A clade of picornaviruses recently discovered in New York State is globally distributed and is found in association with community outbreaks of ARI and severe LRTIs of infants. These viruses contribute both to a substantial proportion of previously undiagnosed respiratory illness and to diagnosed, but nontyped cases of HRV infection. Similar viruses were recently characterized also in Queensland, Australia (11); California, USA (12); Hong Kong Special Administrative Region, People’s Republic of China (13); and Germany (16). Our findings indicate the need for further investigation into this third (HRV-C) group of rhinoviruses with emphasis on epidemiology, pathogenesis, and strategies to prevent and ameliorate disease caused by HRV infection.
Dr Briese is associate director of the Center for Infection and Immunity and associate professor of epidemiology at Columbia University’s Mailman School of Public Health. His research focuses on the molecular epidemiology of viruses, virus-host interactions, and innovative methods for pathogen detection and diagnosis.
We thank Ashlee N. Bennett and Jeffrey Hui for technical assistance.
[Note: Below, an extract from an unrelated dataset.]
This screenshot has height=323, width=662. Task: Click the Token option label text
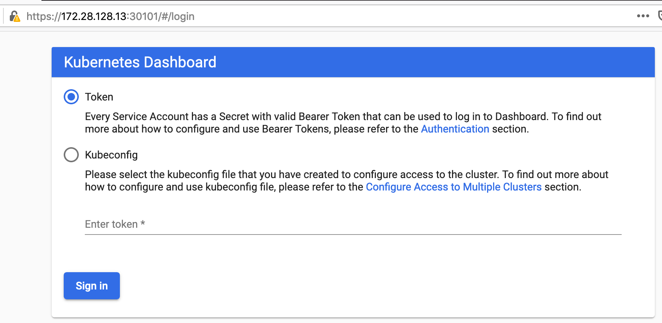pyautogui.click(x=99, y=97)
This work was supported by National Institutes of Health awards AI062705, AI051292, AI059576, HL083850, and AI57158 (Northeast Biodefense Center–Lipkin), the South African National Health Laboratory Service Research Awards, award PI060532 by Fondo de Investigaciones Sanitarias, Instituto de Salud Carlos III, the Robert Koch-Institut, and the Max-Planck-Society. Support by the Ivorian Ministries of the Environment and Forests, of Research and of Health, and the Swiss Research Center, Abidjan, is gratefully acknowledged.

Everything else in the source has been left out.